Some time later, discouraged by my prospects at the paper, and at life, I left the Times. But I never gave up on journalism. I finally found a place where I fit, at this newspaper. I'm an old hand now. Too old for the Scotch and the cigarettes that once kept my energy and ideas flowing, and did the same for Blair. However, I still gobble Cheez Doodles, Blair's favorite junk food, when I feel utterly empty inside, devoid of a single decent idea. Oddly, once I eat, I can write.
I think many journalists have these daily collisions with their empty spaces, where their doubts reside. When you write with the regularity of the sweep hands of a clock, it's hard to delight sentence after sentence.
Most writers come to terms with this by accepting that on the days they don't delight, dull will have to do, because the space must be filled. Tomorrow, they reckon, is another day. But Blair, ever ambitious, had his own rules.

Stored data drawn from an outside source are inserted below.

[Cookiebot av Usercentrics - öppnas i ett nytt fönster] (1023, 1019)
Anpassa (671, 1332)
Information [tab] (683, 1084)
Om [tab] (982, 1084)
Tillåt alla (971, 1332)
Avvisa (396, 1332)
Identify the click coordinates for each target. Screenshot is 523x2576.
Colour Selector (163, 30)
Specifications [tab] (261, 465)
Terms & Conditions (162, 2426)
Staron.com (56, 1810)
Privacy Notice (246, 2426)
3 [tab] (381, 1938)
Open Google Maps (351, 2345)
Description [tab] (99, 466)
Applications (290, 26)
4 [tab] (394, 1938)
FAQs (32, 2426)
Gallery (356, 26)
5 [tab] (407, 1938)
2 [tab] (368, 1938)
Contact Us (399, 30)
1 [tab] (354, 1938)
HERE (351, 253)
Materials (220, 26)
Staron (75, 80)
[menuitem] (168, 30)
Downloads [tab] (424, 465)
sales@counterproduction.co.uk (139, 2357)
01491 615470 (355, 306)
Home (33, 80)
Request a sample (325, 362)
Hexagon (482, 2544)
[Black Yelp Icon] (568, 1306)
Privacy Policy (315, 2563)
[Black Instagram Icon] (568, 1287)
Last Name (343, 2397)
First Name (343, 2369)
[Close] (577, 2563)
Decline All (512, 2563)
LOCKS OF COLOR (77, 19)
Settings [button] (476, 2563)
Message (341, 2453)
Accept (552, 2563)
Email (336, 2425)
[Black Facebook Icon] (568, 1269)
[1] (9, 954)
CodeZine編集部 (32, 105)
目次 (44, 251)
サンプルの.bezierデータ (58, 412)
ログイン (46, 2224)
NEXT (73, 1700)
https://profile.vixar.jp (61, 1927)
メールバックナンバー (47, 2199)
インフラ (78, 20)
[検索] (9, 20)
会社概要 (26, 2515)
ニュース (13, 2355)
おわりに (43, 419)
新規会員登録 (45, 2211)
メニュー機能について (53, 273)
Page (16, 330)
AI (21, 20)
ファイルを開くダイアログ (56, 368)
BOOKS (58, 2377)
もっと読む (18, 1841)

When he wasn't stealing from other papers, he was making it up - a feat that would seem much harder than putting together a story from the facts collected in a notebook.
I am not so surprised that Blair got away with his deceit, and his dismal record for errors, for as long as he did. He was the beneficiary of favoritism born of his race - he is African-American - and the desire of his largely white, diversity-minded bosses that he succeed.
There is nothing terrible in acknowledging this. Like all professions, journalism has its way of playing favorites. Some people get chances that others don't. They get exciting assignments out of town or more time to finish a special project.
Jayson Blair's story is not all that different from that of Mike Barnicle, the white columnist fired from the Boston Globe for plagiarism, who had long been the beneficiary of a kind of Irish good-ol'-boyism - a network so vast that he landed on his feet at the New York Daily News. Blair will not be so lucky.
People who are only readers of newspapers think this is a magical business. Jayson Blair pulled the curtain back. Part of what has been revealed here, part of what went wrong, was in the relationship Blair had with his editors.
A young reporter is desperate to please editors. He is by definition hungry to hear that his prose has grace and glimmer, that his reporting is smart and insightful. He would do anything to make his boss happy. To a kid handicapped by his lack of scruples, making up or stealing the work would qualify as anything.
And the editor almost asks to be fooled. Editors too often praise literary-like prose rather than the meat and potatoes of fact. It's so, well, meat and potatoes.
The pressure on reporters just starting out to be dazzling stylists is enormous. Jayson Blair felt that pressure. He followed his twisted instincts. His editors relied on their misplaced faith. You know the rest of the story.